Other pro-government media said the army intends to bring the entire province under its control and is likely to move on to western Daraa, where it has conducted a series of airstrikes Monday.

The Britain-based Syrian Observatory for Human Rights, a war-monitoring group, reported that government troops were advancing in al-Lujat and captured seven new villages in the area.

Displaced Syrians are seen leaving opposition held areas of Daraa on June 26, 2018. ( Mohamad ABAZEED/AFP)

Daraa-based opposition activist Osama Hourani denied the government controlled parts of al-Lujat, saying the area, known for its caves and rocky plains, will be a challenge for Assad’s troops.

The US has said the Syrian offensive risked broadening the conflict and called on Russia to end what it called violations of the truce.

Israel has also carried out a series of strikes recently on Syrian and Iranian forces in the area, warning against the expansion of Iran’s role in Syria. Iranian advisers and Iran-backed militias are embedded with Syrian troops.

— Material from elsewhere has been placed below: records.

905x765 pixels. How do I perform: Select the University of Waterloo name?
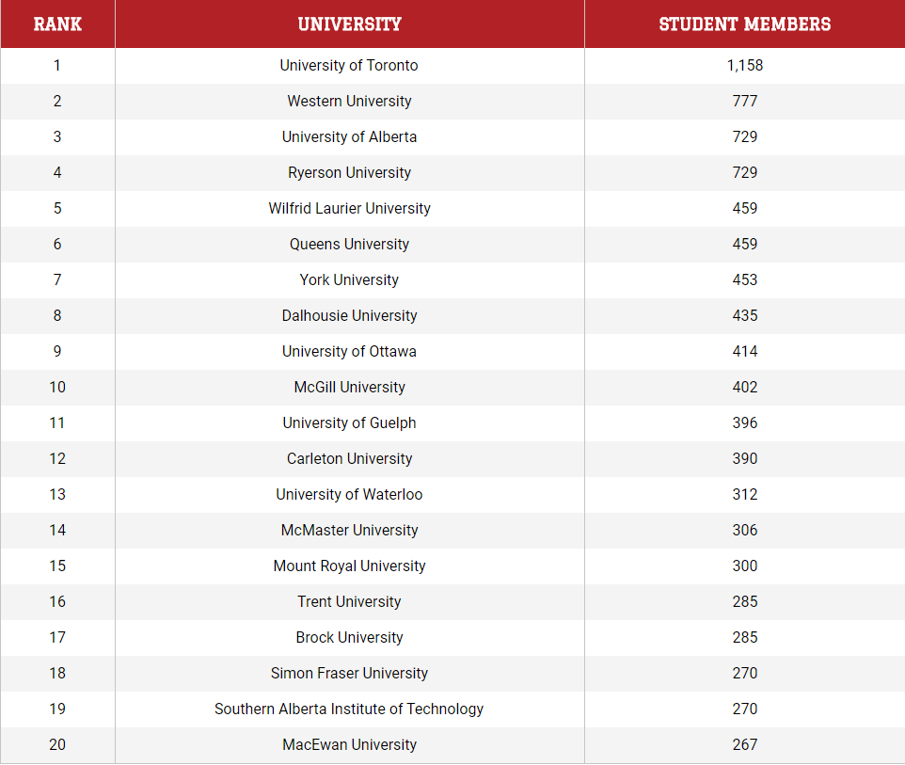pos(350,495)
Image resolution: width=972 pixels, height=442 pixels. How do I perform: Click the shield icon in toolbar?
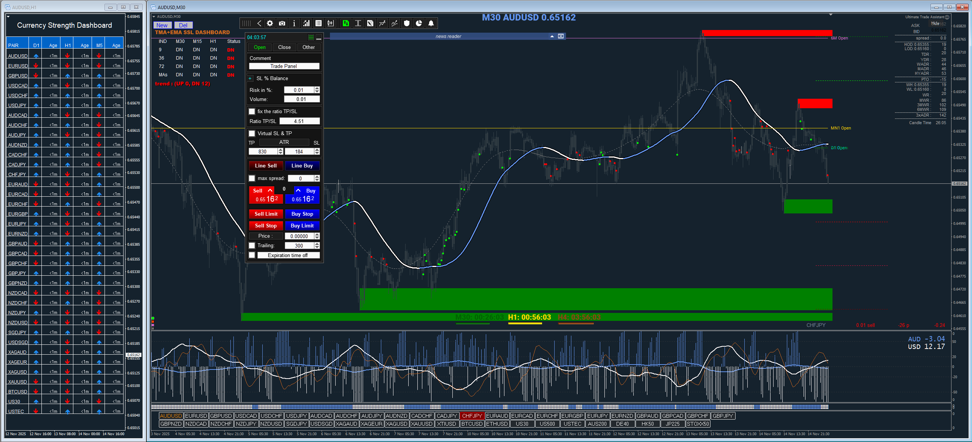click(x=407, y=24)
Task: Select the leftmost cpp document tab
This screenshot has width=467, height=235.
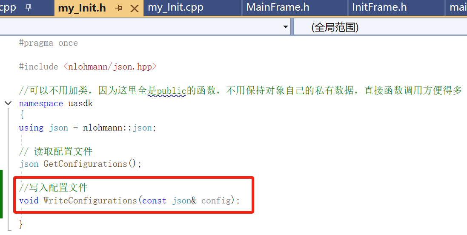Action: 8,7
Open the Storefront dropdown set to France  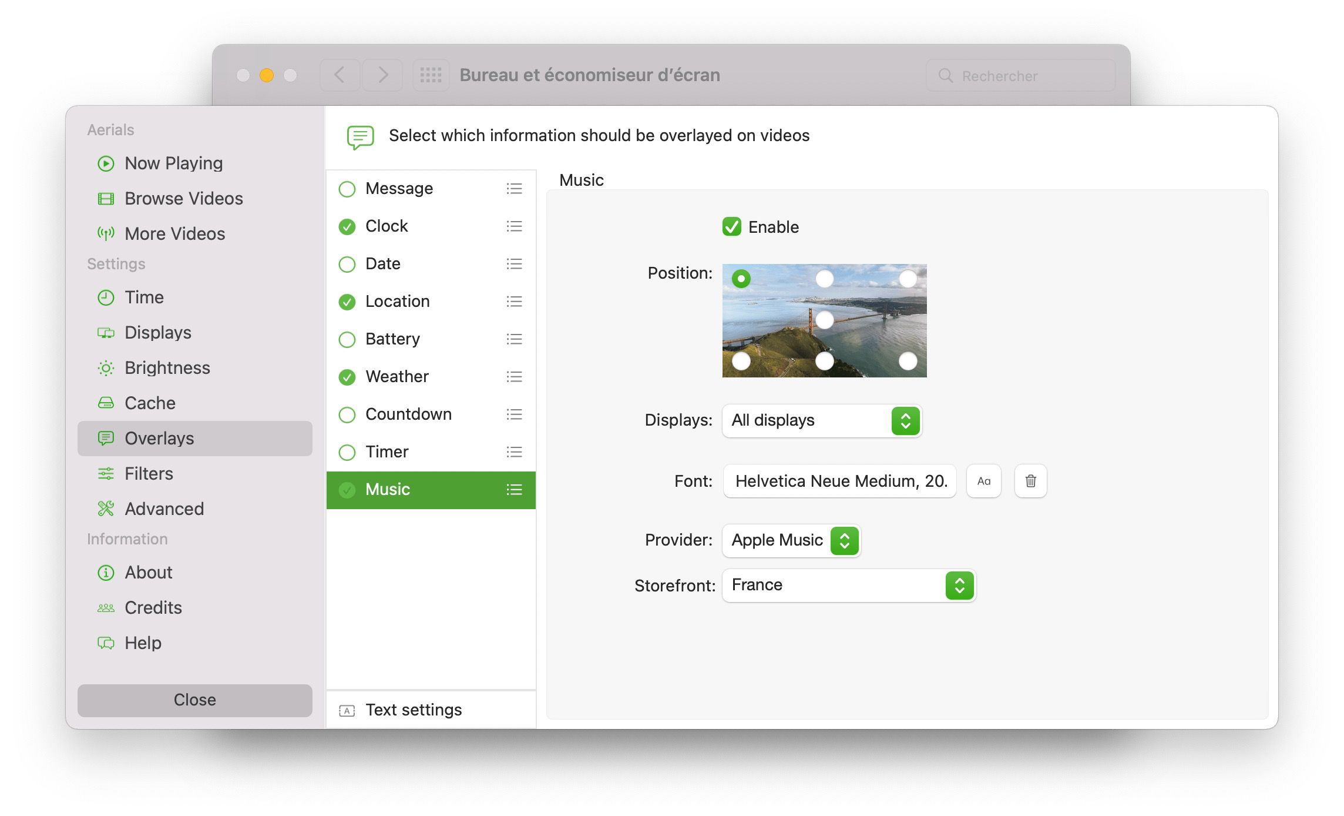point(848,585)
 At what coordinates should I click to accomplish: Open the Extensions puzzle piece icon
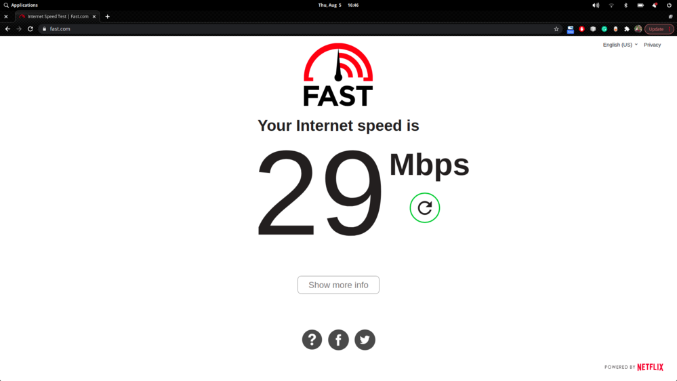pos(626,29)
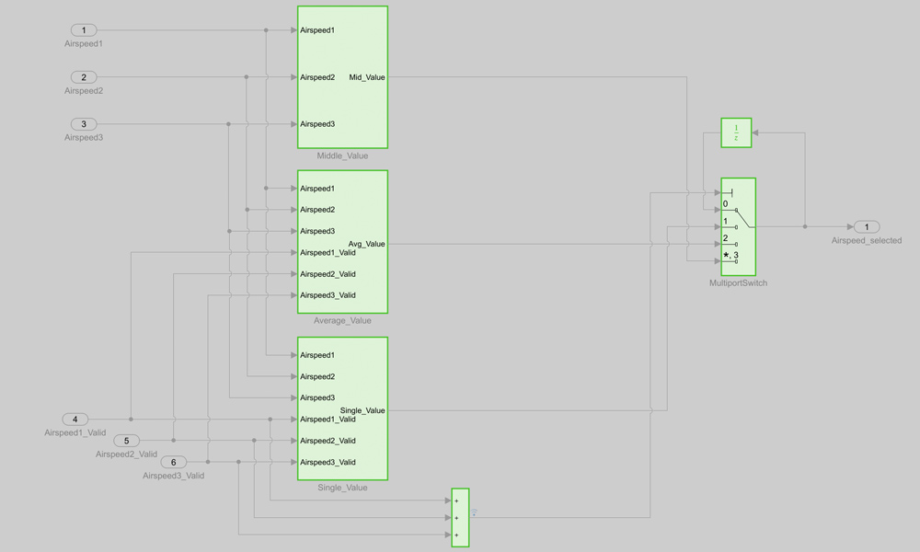
Task: Click the Airspeed1_Valid inport block numbered 4
Action: coord(74,419)
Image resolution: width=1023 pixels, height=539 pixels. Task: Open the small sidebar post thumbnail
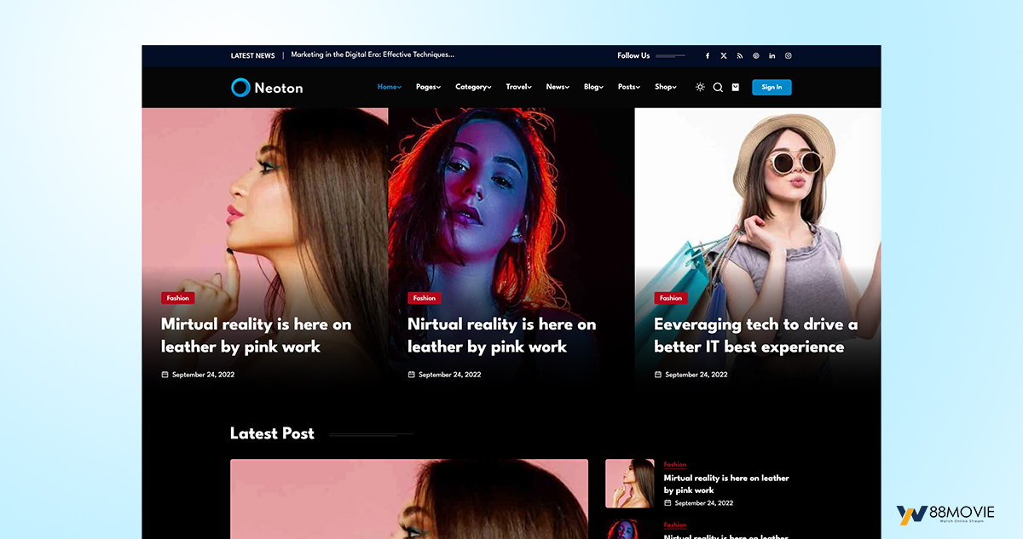pos(630,484)
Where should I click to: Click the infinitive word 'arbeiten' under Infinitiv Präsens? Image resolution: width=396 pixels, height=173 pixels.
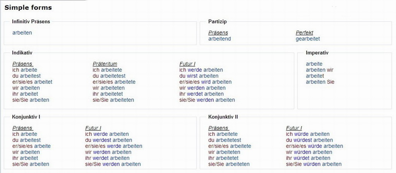tap(22, 33)
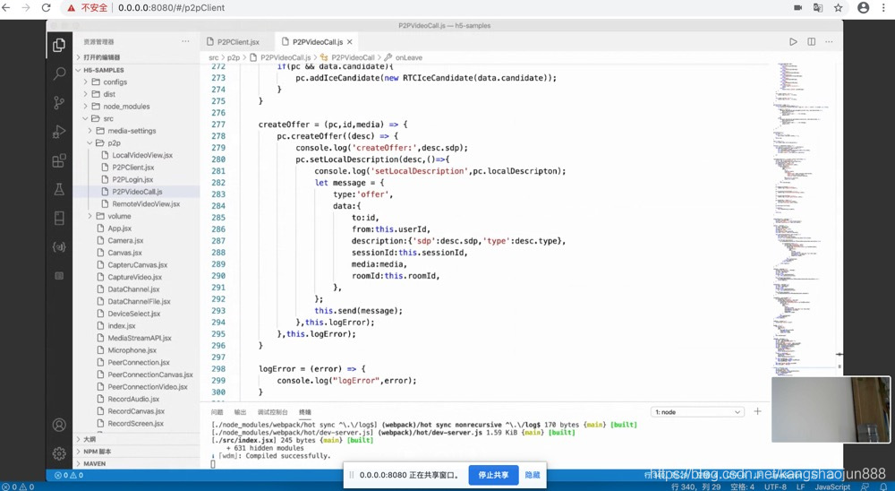Open the Source Control view
Image resolution: width=895 pixels, height=491 pixels.
click(59, 102)
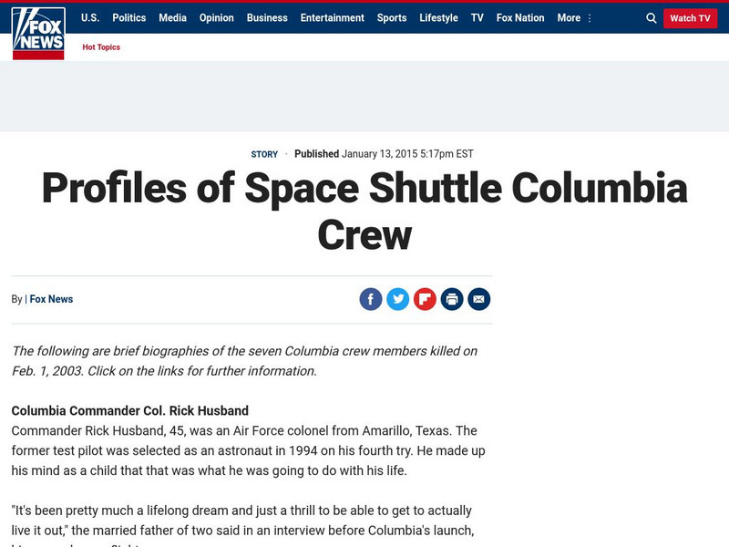The height and width of the screenshot is (547, 729).
Task: Share the article on Flipboard
Action: coord(425,299)
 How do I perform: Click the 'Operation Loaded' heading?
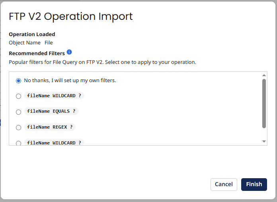coord(32,34)
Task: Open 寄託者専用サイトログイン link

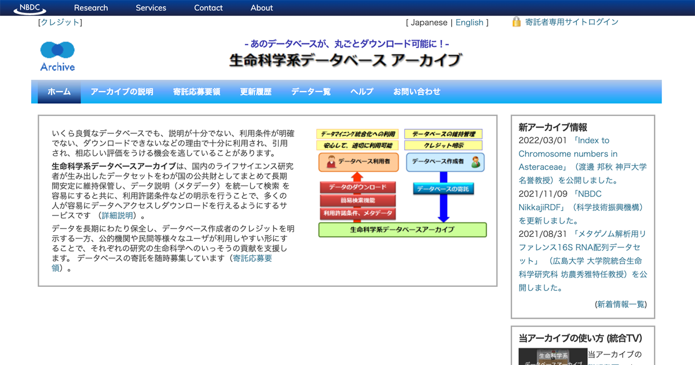Action: 572,22
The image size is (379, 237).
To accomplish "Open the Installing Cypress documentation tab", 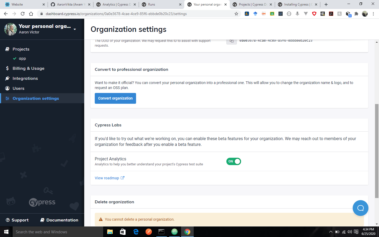I will 296,4.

The UN World Food Program put the number of displaced from the Daraa fighting at nearly 50,000, saying it has delivered urgently-needed food across the Syria-Jordan border in the west. It said the fighting closed supply routes, causing a spike in prices of fuel and other basic supplies.

“We’re sleeping in the open air, under the trees, in the mosques and schools. Those lucky to find a tent have to share it with four or five other families,” a displaced man named Nidal told WFP.

Jordan’s Foreign Minister Ayman Safadi urged the UN to provide security in southern Syria. “Our borders will remain closed,” Safadi wrote on his Twitter account.

Jordan is already hosting about 660,000 registered Syrian refugees and estimates that the number of displaced Syrians in the overburdened country is twice as high.